§ About this task
Drop every picture, then repeat the records exactly.

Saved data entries

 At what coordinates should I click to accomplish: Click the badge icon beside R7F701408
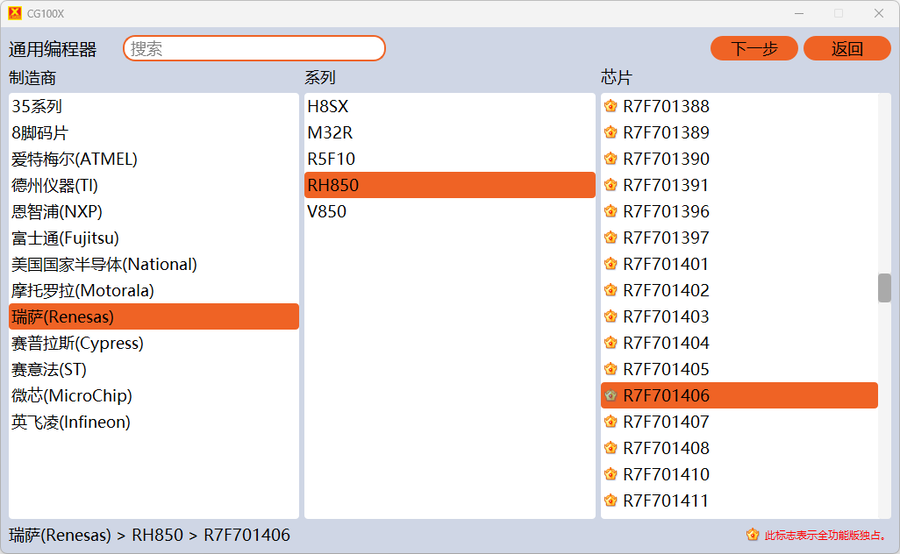point(611,448)
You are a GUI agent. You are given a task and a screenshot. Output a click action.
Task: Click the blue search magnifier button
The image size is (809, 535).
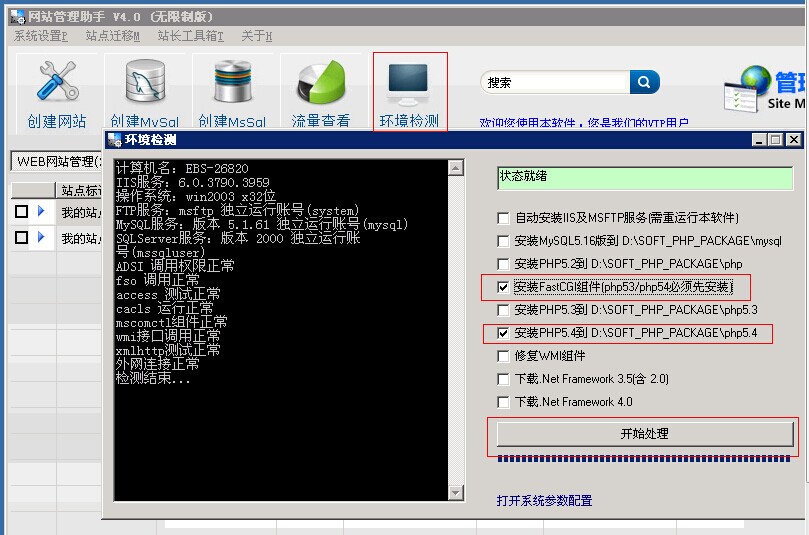645,82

§ Solution to this problem
 At what coordinates should I click to accomplish: Click the badge icon beside R7F701408
point(611,448)
You are a GUI agent. You are given a task and a screenshot. Output a click action.
Task: Click the blue search magnifier button
The image size is (809, 535).
645,82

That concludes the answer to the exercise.